- [Compiti da svolgere]:
a - Secondo l'estratto sulle Olimpiadi, in quale Paese e in quale anno si svolgeranno le Olimpiadi invernali?
b - Restituisci fedelmente la parte dell'estratto sulle Olimpiadi compresa tra "Non sono necessaria" e "Russia nel 2014.", estremi inclusi.

----- Estratto del documento -----

Negli anni successivi tutto è stato dimenticato nelle teste (sempre più riempite di paglia) e contraddetto nei fatti. Su propone di combattere le conseguenze del morbo aggravandone le cause. Come se, per chiudere una falla nella diga, ci si proponesse di allargarla a dismisura. Se si dovesse pensare che gli attuali reggitori della città sono savi si dovrebbe concludere che la loro sapienza (il loro potere) è volto al male. La nostra bontà ci induce a credere che siano soltanto (diciamolo con parole molto soffici) del tutto inadeguati alle loro responsabilità.

Non sono necessaria Grandi Opere per danneggiare la crosta del pianeta che abitiamo: bastano i Grandi Eventi (tanto, le Opere seguiranno). Il Fatto quotidiano online, 3 settembre 2013

Piccolo è bello di Ernst Friedrich Schumacher, considerato uno dei testi più influenti dello scorso secolo, e comunque sicuramente uno dei testi cardine dell’ambientalismo, anticipatore, in particolare, dell’economia a livello locale ed anche, massì, della decrescita.

Ovvio che, appunto nell’ottica del piccolo è bello, dovrebbero essere bandite le grandi manifestazioni, per lo meno come sono oggi concepite. Ho pensato questo leggendo il terribile post pubblicato da questo quotidiano in merito al disastro ambientale causato dalle Olimpiadi invernali che si svolgeranno in Russia nel 2014.

Partiamo da un presupposto. Le Olimpiadi, se proprio si vogliono fare, estive o invernali che siano, dovrebbero essere un momento di comunione tra le persone, ma non solo, anche tra le persone e l’ambiente. A costo di essere tacciato per ingenuo, esse dovrebbero essere una occasione per relazionare le persone, e non già per far fare affari ai costruttori. In questa ottica, innanzitutto, chi l’ha detto che olimpiadi si debbano tenere sempre in una località diversa ogni quattro anni? Se si devono semplicemente vedere delle persone correre, saltare, lanciare, nuotare, sciare, queste benedette olimpiadi facciamole svolgere sempre nelle stesse località che le hanno ospitate in passato e che di conseguenza sono attrezzate per ospitarle di nuovo. Questo dice il buon senso.

----- Sezione dati -----

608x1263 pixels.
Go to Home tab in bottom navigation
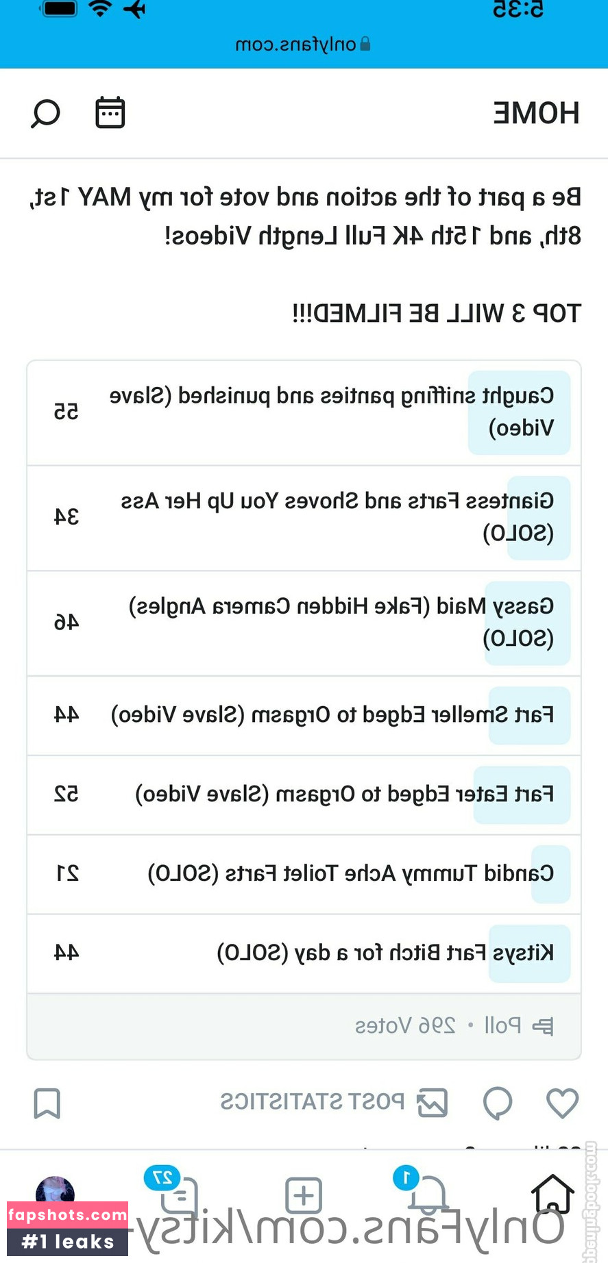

-----

- [Risposte date]:
a - In Russia, nel 2014.

b -
Non sono necessaria Grandi Opere per danneggiare la crosta del pianeta che abitiamo: bastano i Grandi Eventi (tanto, le Opere seguiranno). Il Fatto quotidiano online, 3 settembre 2013

Piccolo è bello di Ernst Friedrich Schumacher, considerato uno dei testi più influenti dello scorso secolo, e comunque sicuramente uno dei testi cardine dell’ambientalismo, anticipatore, in particolare, dell’economia a livello locale ed anche, massì, della decrescita.

Ovvio che, appunto nell’ottica del piccolo è bello, dovrebbero essere bandite le grandi manifestazioni, per lo meno come sono oggi concepite. Ho pensato questo leggendo il terribile post pubblicato da questo quotidiano in merito al disastro ambientale causato dalle Olimpiadi invernali che si svolgeranno in Russia nel 2014.